• Emily Grace Williams

Is Religion the Answer to the Future of Capitalism?

Organized religion is losing its followers. “For the first time ‘No Religion’ has topped a survey of Americans’ religious identity, according to a new analysis by a political scientist. The non-religious edged out Catholics and evangelicals in the long-running General Social Survey." Ryan Burge, a political scientist at Eastern Illinois University and a Baptist pastor, found that 23.1% of Americans identify as “No Religion.” In the survey, 23 percent say they are Catholic and 22.5 percent say they are evangelical Christians.


Due to this trend, houses of worships are having to find other ways to engage with a populous that has less time, a heightened allergic reaction to hypocrisy, and in large part less disposable income. Even more worrisome for religious leaders is that younger generations are leaving in even larger numbers, and/or never joining in the first place. “For Millennials and even GenXers, the most common religion is no religion at all. The Nones claim 44% of the 18–29 age group, and nearly that (43%) among those who are 30–44.” That is a dramatic change from other generations. "Among Americans older than 65, just 21% … say they are atheist, agnostic, or nothing in particular. However, even that 21% is a five-point rise from where the over-65 group was in 2015, when just 16% identified themselves this way.”


Needless to say, work needs to be done if this trend is to be stopped, let alone reversed.



One way in which houses of worship are attempting to stem the tide is by adopting for-profit innovations purposed to help their communities become economically, socially, and environmentally sustainable for all of their residents. That's right, houses of worship are making investments in innovations purposed to rise up their communities whether or not those benefitting are simultaneously praying for the support they need.

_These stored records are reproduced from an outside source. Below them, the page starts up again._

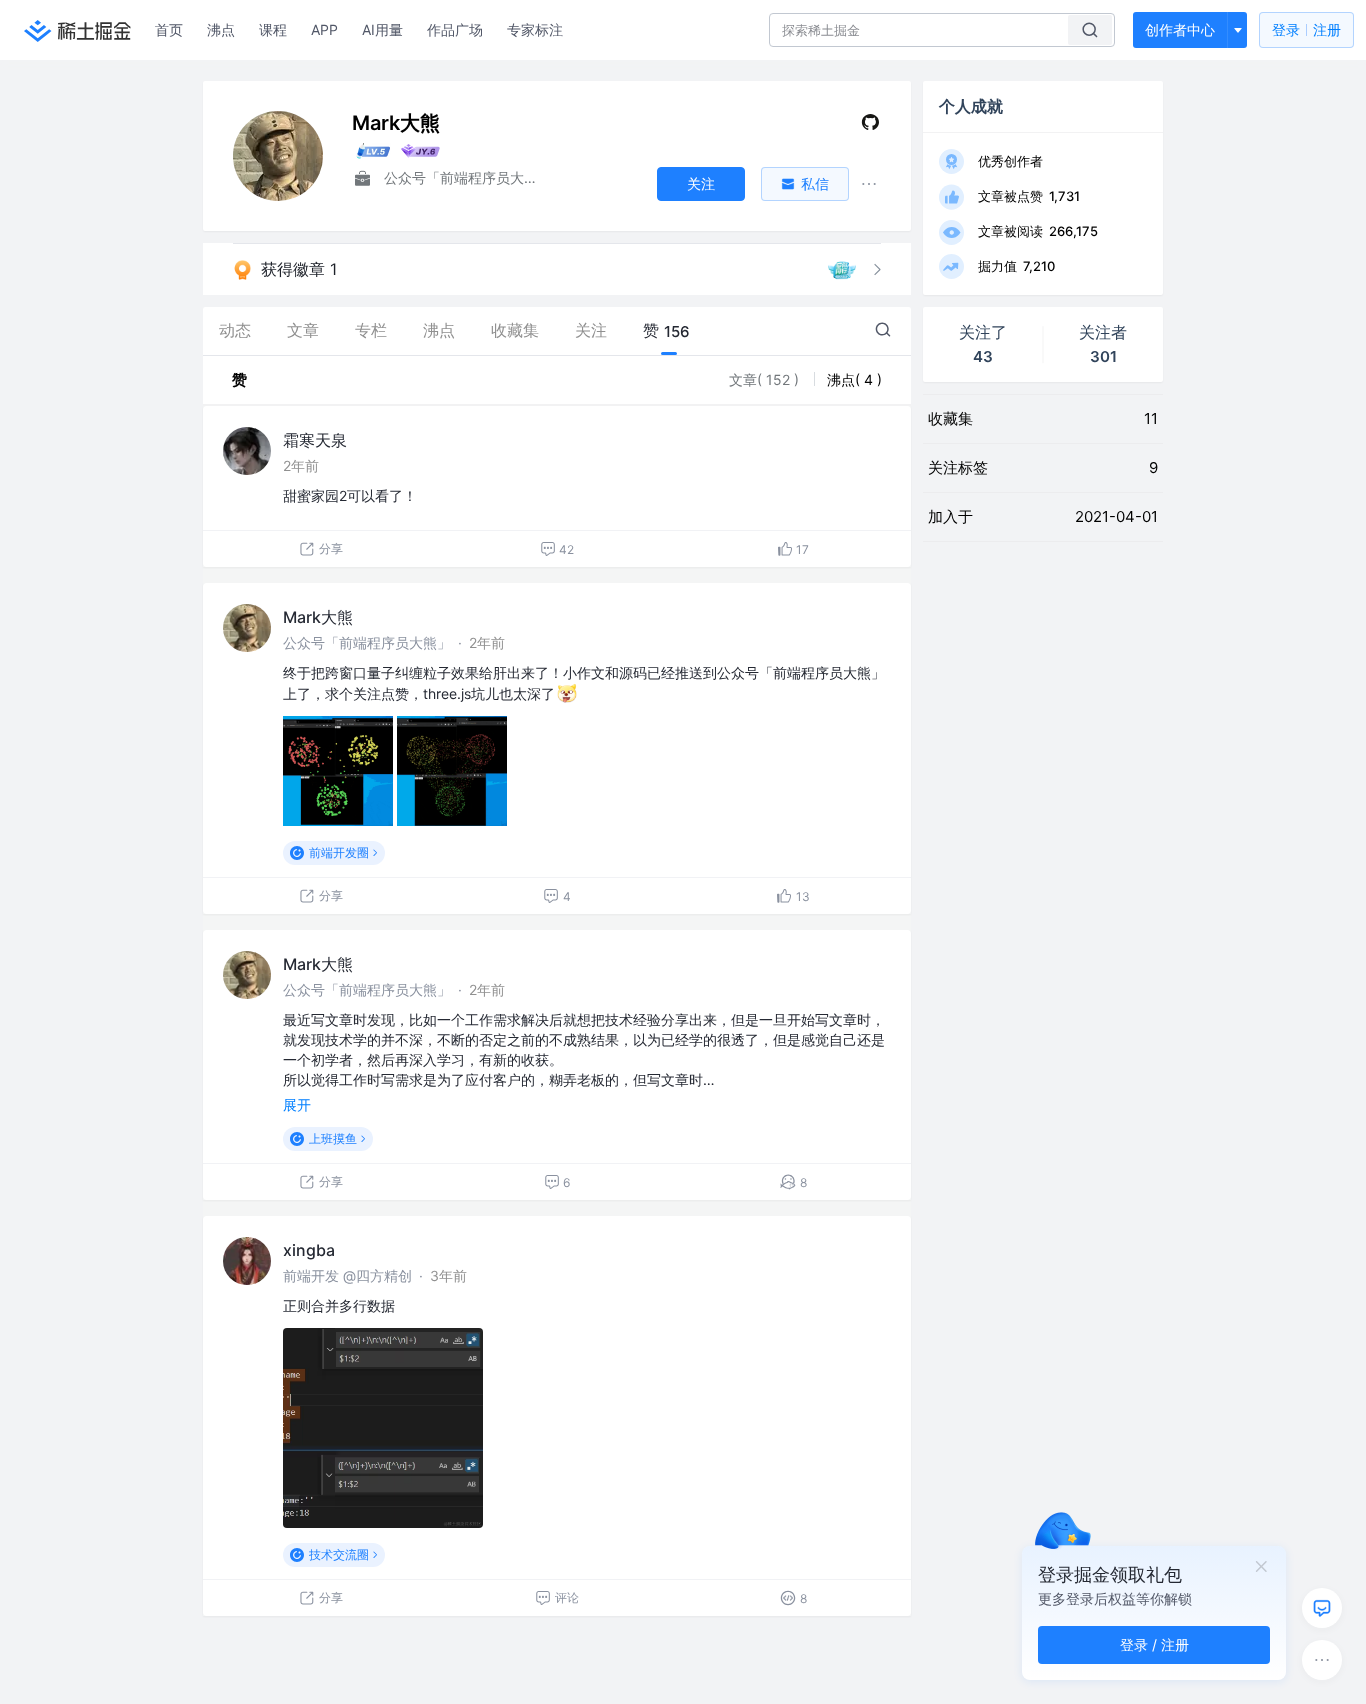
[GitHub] (870, 126)
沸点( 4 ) (854, 379)
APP (324, 29)
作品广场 (455, 29)
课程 (273, 29)
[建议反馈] (1322, 1608)
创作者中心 (1180, 29)
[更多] (1322, 1660)
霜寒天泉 (315, 440)
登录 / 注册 (1154, 1644)
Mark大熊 (318, 617)
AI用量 (382, 29)
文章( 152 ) (766, 379)
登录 (1306, 29)
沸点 (221, 29)
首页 (169, 29)
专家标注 (535, 29)
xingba (309, 1250)
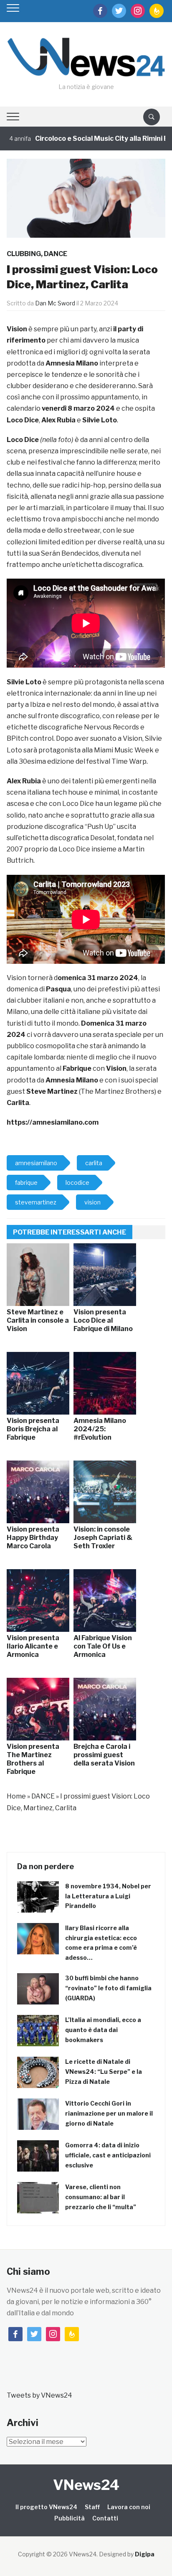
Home (16, 1796)
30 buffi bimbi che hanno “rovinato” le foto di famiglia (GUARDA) (108, 1988)
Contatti (105, 2518)
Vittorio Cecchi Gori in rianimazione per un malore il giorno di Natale (109, 2113)
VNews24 (86, 2484)
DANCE (55, 254)
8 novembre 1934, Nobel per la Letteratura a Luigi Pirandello (108, 1896)
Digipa (144, 2554)
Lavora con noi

Our recent research shows that houses of worship are:

  • Investing in and hosting incubators and accelerators for local entrepreneurs

  • Funding the adoption of community capital innovations

  • Making micro-loans

  • Becoming "Impact Investors" in community born Impact Innovations

  • Holding free community entrepreneurship classes

  • Providing funding for community residents to become Certified in Impact Economics

  • Adopting the BALLE tenets of a Local Living Economy

If the future of capitalism is "Inclusive", and the purpose is to redefine access to the opportunity to participate in and personal benefit from (financially) the drive for a sustainable future, houses of worship are starting to be on the cutting edge.


Even though numbers are down, houses of worship still remain some of the most embedded, trusted, empathetic, and knowledgable institutions within their communities. We believe they have the potential to formally become the most important hubs for Impact Entrepreneurship and Investing in the world, and quite possibly the most important contributors to the future of capitalism.


A rallying cry for young entrepreneurs is "disrupt, democratize, and dis-intermediate". Wouldn't it be ironic if some of the most "institutionalized" organizations in the world became catalysts for this to occur.